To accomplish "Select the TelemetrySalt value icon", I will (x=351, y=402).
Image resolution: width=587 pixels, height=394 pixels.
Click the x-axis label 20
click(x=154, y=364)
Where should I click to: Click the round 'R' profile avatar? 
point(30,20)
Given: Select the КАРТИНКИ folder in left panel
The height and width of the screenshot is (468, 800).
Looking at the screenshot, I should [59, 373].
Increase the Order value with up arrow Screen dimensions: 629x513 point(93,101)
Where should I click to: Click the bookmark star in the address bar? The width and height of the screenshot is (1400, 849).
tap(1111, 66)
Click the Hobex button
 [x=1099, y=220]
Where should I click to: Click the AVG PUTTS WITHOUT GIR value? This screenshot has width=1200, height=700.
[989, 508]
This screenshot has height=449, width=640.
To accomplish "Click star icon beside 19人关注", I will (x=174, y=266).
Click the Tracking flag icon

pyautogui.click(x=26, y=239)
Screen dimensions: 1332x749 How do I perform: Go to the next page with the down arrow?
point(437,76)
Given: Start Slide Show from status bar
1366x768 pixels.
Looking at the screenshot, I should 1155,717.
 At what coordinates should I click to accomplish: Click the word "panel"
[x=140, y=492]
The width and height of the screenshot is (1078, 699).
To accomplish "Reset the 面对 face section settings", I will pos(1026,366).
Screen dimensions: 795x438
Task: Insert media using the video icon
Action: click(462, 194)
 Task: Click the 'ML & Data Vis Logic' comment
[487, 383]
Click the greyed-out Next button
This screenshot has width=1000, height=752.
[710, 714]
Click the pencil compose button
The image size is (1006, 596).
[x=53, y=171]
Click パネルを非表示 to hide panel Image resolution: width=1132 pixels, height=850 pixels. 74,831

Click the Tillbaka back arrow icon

*****

EXERCISE DESCRIPTION: Using the listing, filter for "Given" and return the matching lines.

EXERCISE ANSWER:
Given: Select the КАРТИНКИ folder in left panel
Given: Start Slide Show from status bar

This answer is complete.